© Royal Institution of Great Britain/Science Photo Library
John Tyndall (1820–1893).
John Tyndall (1820–1893).
At the end of the 1850s, the Irish physicist John Tyndall was working at the Royal Institution, where his career overlapped with the declining years of Michael Faraday. Tyndall became interested in the ‘radiant heat’ (infrared radiation) discovered by William Herschel (see here). Previous scientists, notably the Frenchman Joseph Fourier, had speculated that the atmosphere of the Earth acts like a blanket, trapping heat and keeping the surface of the planet warmer than it would otherwise be. But Tyndall put these ideas on a secure footing by carrying out experiments to measure the capacity of different atmospheric gases to absorb infrared radiation.
In his experiments, the gas being investigated was in a long brass tube, sealed at each end with transparent rock crystal, which does not absorb in the infrared. One end of the tube was in contact with a heat source. Infrared radiation that had passed through the gas in the tube emerged from the other end onto a sensitive detector called a thermopile, which converts temperature differences into electricity. The other end of the thermopile was in contact with another standard heat source. The amount of electricity produced by the thermopile depended on the difference in temperature between the two ends, and was measured with a galvanometer, to reveal how much (or how little) infrared heat had been absorbed by the gas in the tube. The apparatus, known as a ratiospectrophotometer, was so sensitive that the warmth of a human body would have disturbed the experiment, so the deflection of the needle of the galvanometer had to be read using a telescope from the far side of the laboratory. As Tyndall described it in a lecture at the Royal Institution: ‘My assistant stands several feet off. I turn the thermopile towards him. The heat from his face, even at this distance, produces a deflection of 90 degrees. I turn the instrument towards a distant wall, judged to be a little below the average temperature of the room. The needle descends and passes to the other side of zero, declaring by this negative deflection that the pile feels the chill of the wall.’18
Tyndall measured the relative infrared absorbing power of nitrogen, oxygen, water vapour, carbon dioxide (then known as carbonic acid), ozone, methane, and other hydrocarbons. He found that the best absorbers of infrared radiation are water vapour, carbon dioxide, and hydrocarbons such as methane. Nitrogen, the main component of the Earth’s atmosphere, does not significantly absorb infrared, and nor does the oxygen we breathe, although the tri-atomic form of oxygen, ozone, does. His results were presented to the Royal Society in the Bakerian Lecure of 1861, and later elaborated on in his books and other lectures.

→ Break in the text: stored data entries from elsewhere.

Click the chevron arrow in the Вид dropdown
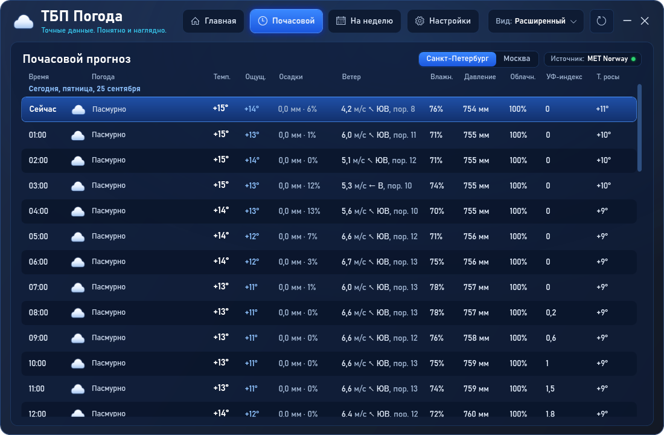This screenshot has width=664, height=435. pos(573,21)
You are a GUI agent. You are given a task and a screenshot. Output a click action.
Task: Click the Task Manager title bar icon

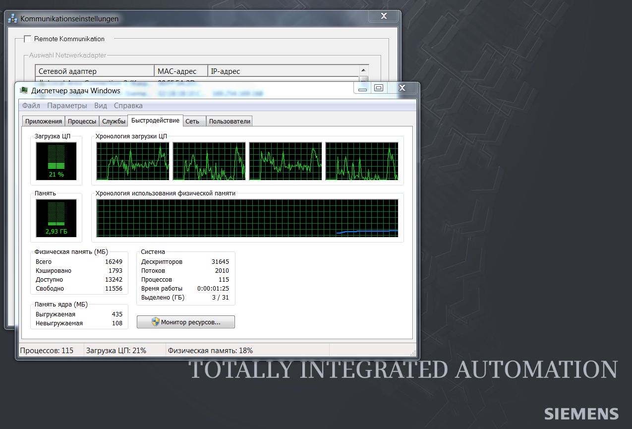24,90
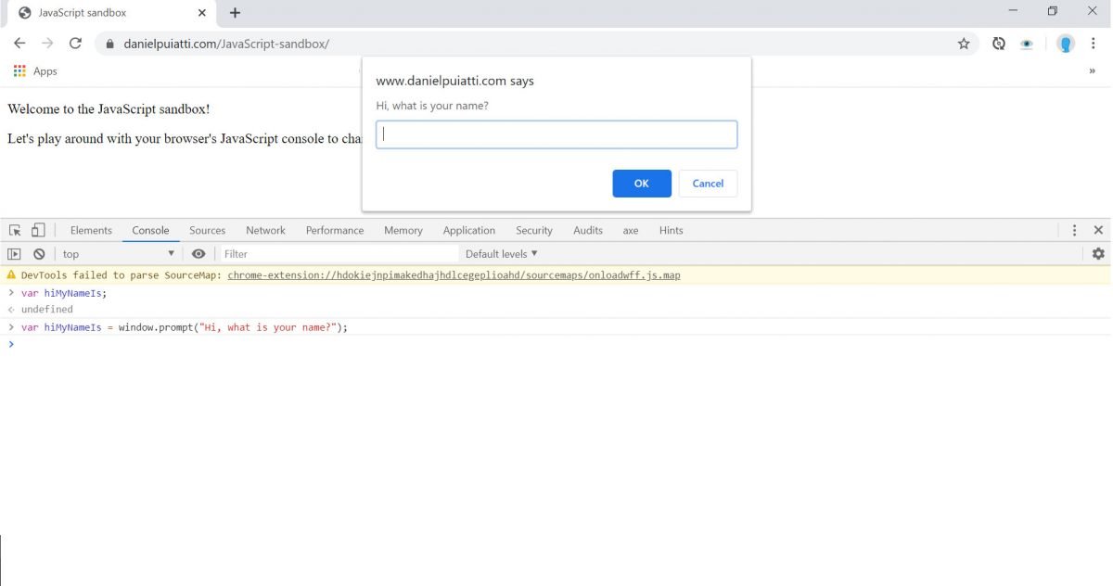Click inside the prompt dialog text field

[556, 134]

This led Tyndall to develop one of the first scientific explanations for the occurrence of ice ages. Water vapour is the most powerful absorber of infrared radiation, but Tyndall suggested that the amount of water vapour in the air is affected by the amount of carbon dioxide. If there is more carbon dioxide, more heat is trapped and the planet warms a little. That causes more water vapour to be evaporated from the oceans, which enhances the warming. Without the presence of these gases in the air, he said, the Earth would be ‘held fast in the iron grip of frost’. This, he thought, could be the explanation for the Ice Age described by Louis Agassiz (see here). In the past, there had been less carbon dioxide and less water vapour in the air, and the planet had been colder as a result. Although not the whole story, this is one component of the modern understanding of Ice Age cycles (see here), in which small changes in temperature are magnified by such ‘feedback’ processes.
Tyndall also correctly explained the fall in temperature at night and the formation of dew or frost as a result of heat being lost by radiation, and invented a technique for measuring the amount of carbon dioxide breathed out in each human breath. This technique is still used in hospitals to monitor anaesthetized patients.

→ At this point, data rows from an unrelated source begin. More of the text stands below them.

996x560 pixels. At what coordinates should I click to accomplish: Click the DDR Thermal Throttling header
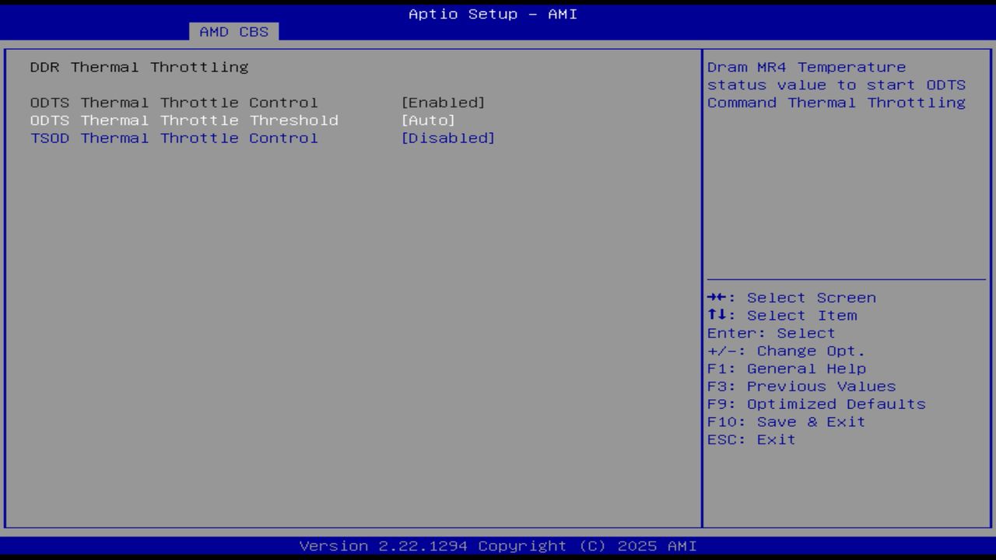point(140,67)
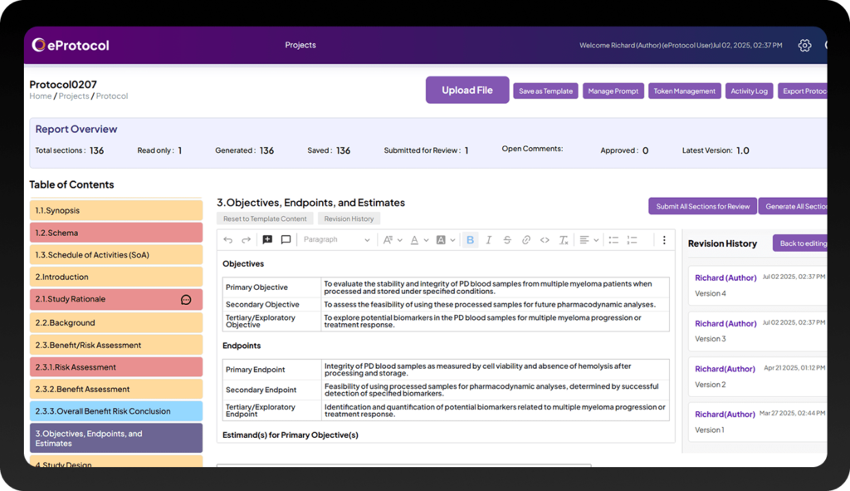Click the Upload File button
The width and height of the screenshot is (850, 491).
pos(467,90)
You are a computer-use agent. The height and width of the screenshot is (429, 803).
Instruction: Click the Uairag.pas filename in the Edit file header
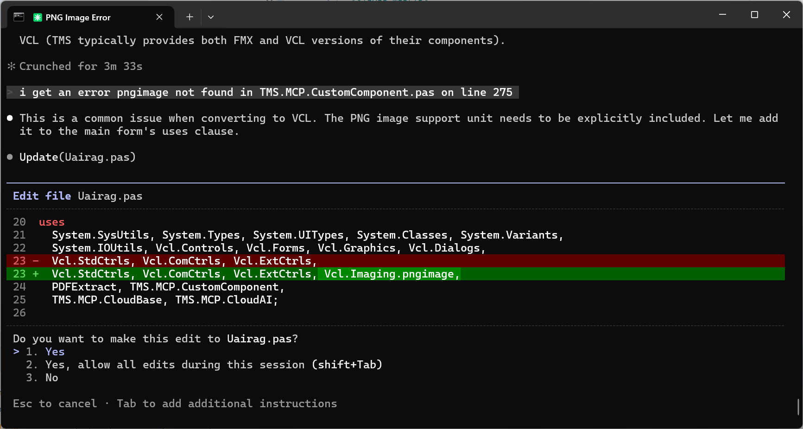coord(110,196)
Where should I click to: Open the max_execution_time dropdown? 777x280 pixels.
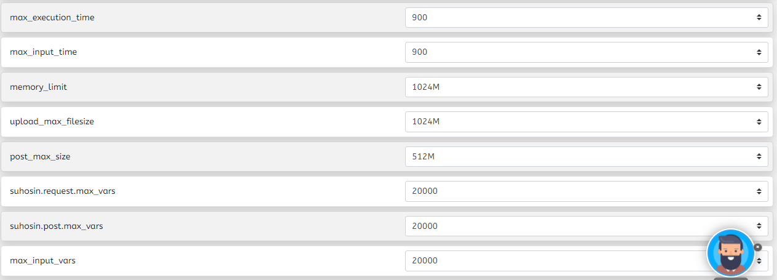(586, 17)
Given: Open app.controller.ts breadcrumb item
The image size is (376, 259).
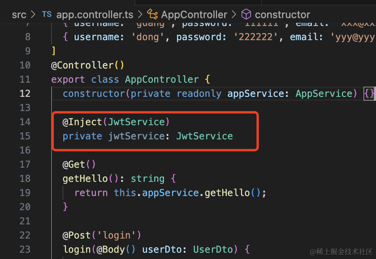Looking at the screenshot, I should coord(95,15).
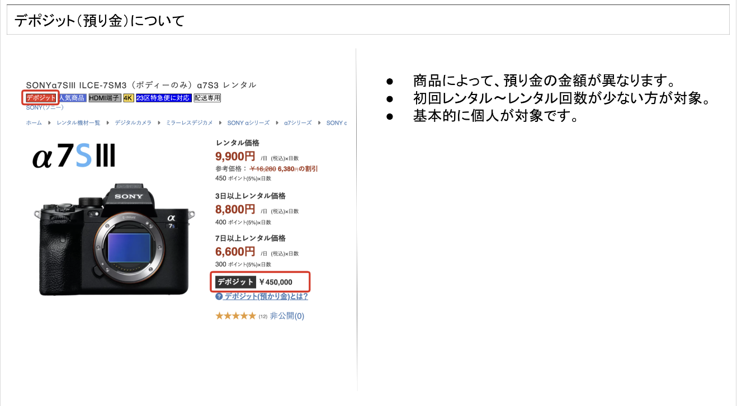Image resolution: width=737 pixels, height=406 pixels.
Task: Open the SONY(ソニー) brand link
Action: [x=45, y=107]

The truth of Tyndall’s remark about the iron grip of frost is shown by comparing the temperature of the Earth with the temperature of the Moon. The airless Moon receives the same amount of solar light and heat on each square metre of its surface, on average, as the surface of the Earth does. But the average temperature of the Moon (averaged over the entire surface area, day and night) is –18 ºC, whereas the similarly averaged temperature of the Earth is +15 ºC. Although a little heat does leak out from the Earth’s interior, that difference, 33 ºC, is almost entirely due to the warming effect of the atmosphere through the trapping of infrared radiation, a process often known today as the greenhouse effect.